The Incumbent: Jake Bentley
The Challenger(s): Michael Scarnecchia
(R-Sr.), Jay Urich
(R-Fr), Dakereon Joyner
(Fr.), Bailey Hart (R-So.)
There’s not much to see here from a competition standpoint as Bentley is entering his third year as the Gamecocks’ starter. Bentley has been impressive since stepping on campus in Columbia and is one of the best pro prospects at quarterback in the conference, if not the nation, heading into 2018 (and the 2019 draft). Like Missouri, the only real intrigue as far as the quarterback situation goes is Bentley’s mastery of a new offense under Bryan McClendon. However, unlike Vince Dooley at Missouri, McClendon was promoted internally after serving as the receivers coach for the Gamecocks each of the last two seasons, which should lead to a smooth transition.
The Incumbent: Jarrett Guarantano
The Challenger(s): Will McBride
This situation won’t get resolved until fall camp when Stanford graduate transfer Keller Chryst
arrives on campus.
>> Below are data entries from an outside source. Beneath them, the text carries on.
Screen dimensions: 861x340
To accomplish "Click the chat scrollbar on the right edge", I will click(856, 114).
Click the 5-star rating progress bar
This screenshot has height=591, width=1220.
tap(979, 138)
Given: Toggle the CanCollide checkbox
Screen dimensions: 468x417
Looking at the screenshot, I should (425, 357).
Still, Guarantano has a chance to make Chryst’s life a bit tougher this summer if he puts together a strong spring. Tennessee’s new coaching staff is installing a pro-style offense, which will be an adjustment for Guarantano that could pay dividends down the line, according to Mike Griffith of SEC Country
. Guarantano has the chance to show his mastery of the offense this spring and enter summer atop the Rocky Top depth chart. Still, the real battle will take place in August when he gets to duke it out with Chryst for the starting gig.
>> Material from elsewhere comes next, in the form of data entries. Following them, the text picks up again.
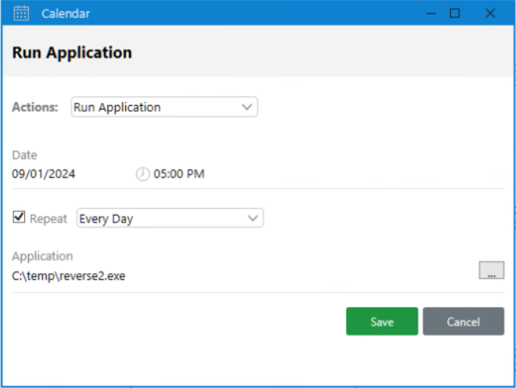Close the Calendar dialog window
This screenshot has height=388, width=516.
[490, 13]
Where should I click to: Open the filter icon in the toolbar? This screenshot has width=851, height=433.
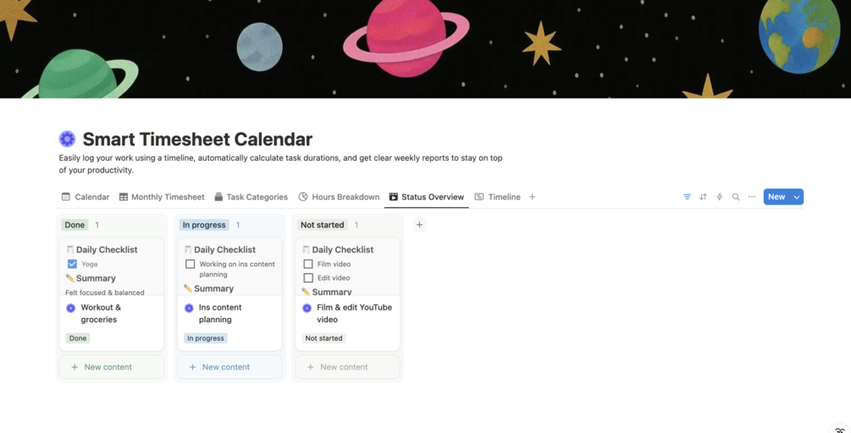point(687,197)
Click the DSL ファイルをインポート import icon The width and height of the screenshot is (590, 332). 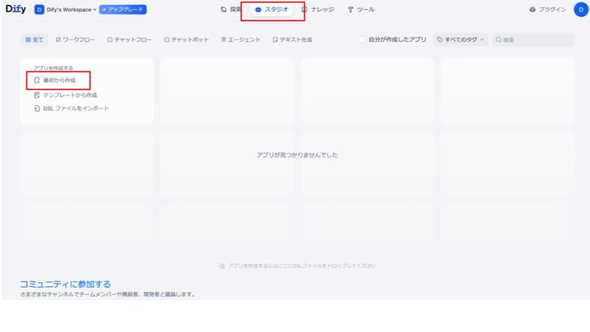[x=36, y=109]
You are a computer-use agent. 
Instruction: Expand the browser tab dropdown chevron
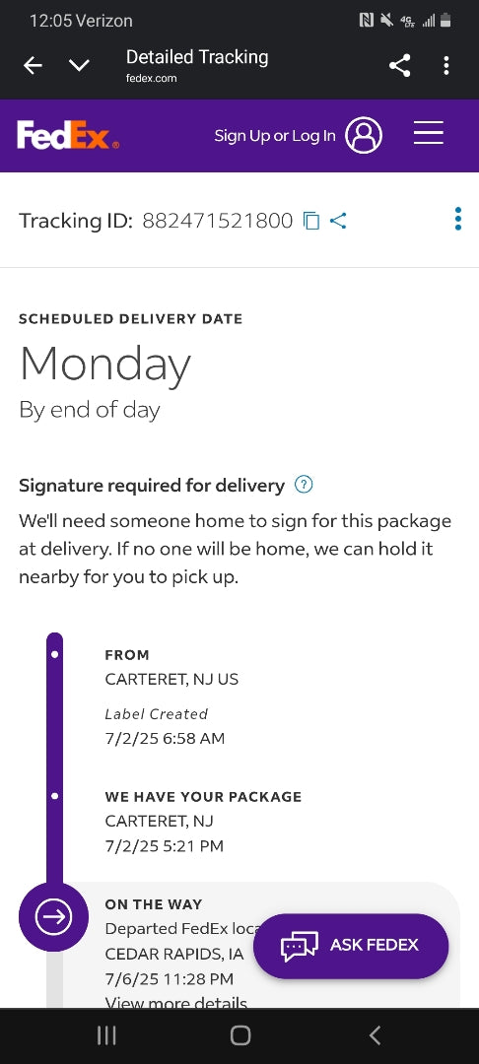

The Challenger(s): Nick Starkel
(R-So.), Kellen Mond
There’s a new sheriff in town and his name is Jimbo. That means things are going to change around College Station after the Kevin Sumlin era. The Houston Chronicle
reports that the Aggies opened practice on March 20, so there hasn’t been enough time for either quarterback to separate from the pack. Like many of the other quarterback battles around SEC Country and the rest of the nation, mastery of the scheme is a major factor when there’s a new coach or system in place. Concepts like “direct snaps under center” and “using the tight end” are new and scary in College Station, but that’s just something Starkel and Mond will have to adapt to under Fisher.
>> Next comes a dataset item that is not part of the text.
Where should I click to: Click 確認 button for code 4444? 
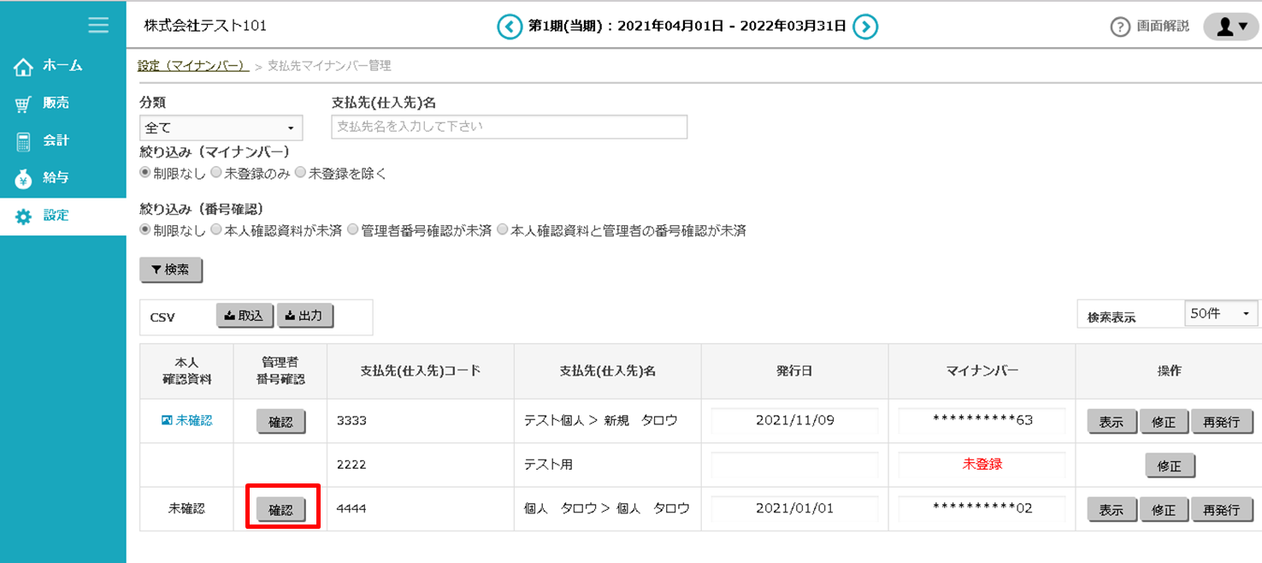281,510
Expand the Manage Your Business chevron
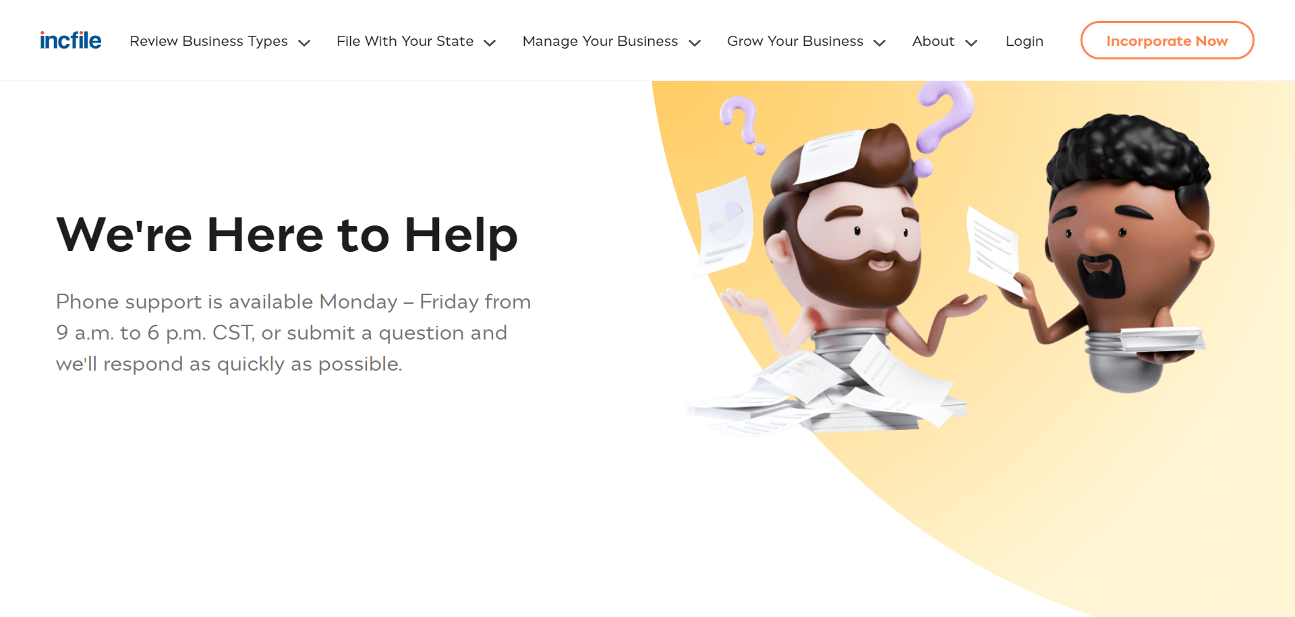The height and width of the screenshot is (617, 1295). [x=695, y=43]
As for what these quarterbacks bring, I have a few thoughts. Starkel won the job out of camp before suffering an injury early in the contest, but he took back over and was occasionally impressive over his final five games. He’s more of a classic pocket passer who whips the ball out with a three-quarter arm slot. On the other hand, Mond was a huge recruit coming out of football factory IMG Academy that justified his status with some unbelievable plays as a true freshman last season. He’s the type of quarterback that thrived in the spread under Kevin Sumlin, but it remains to be seen how he’ll adjust to the pro concepts in Fisher’s offense. Fisher figures to let this battle play out into fall camp, but this will be one of the rare cases where the spring game could provide some clues as to pecking order heading into the summer.
The Incumbent: Kyle Shurmur
The Challenger(s): Deuce Wallace
This one’s settled with Shurmur entering his senior year entrenched as the starter. Shurmur quietly had a breakout season for the Commodores last year, completing 58 percent of his passes for 2,823 yards (7.4 YPA) to go with 26 touchdowns and 10 interceptions. For context, he had nine touchdown passes and 10 picks as a sophomore in 2016. Shurmur’s progress was impressive, and he could build on those numbers in 2018 even with Trent Sherfield
and C.J. Duncan
gone from the receiving corps. This spring will be about getting acclimated with some new targets behind Kalija Lipscomb
, who averaged 16.5 yards per reception last year and had a team-high eight touchdowns. Otherwise this will be a rather uneventful spring for Vanderbilt when it comes to its quarterback sitaution.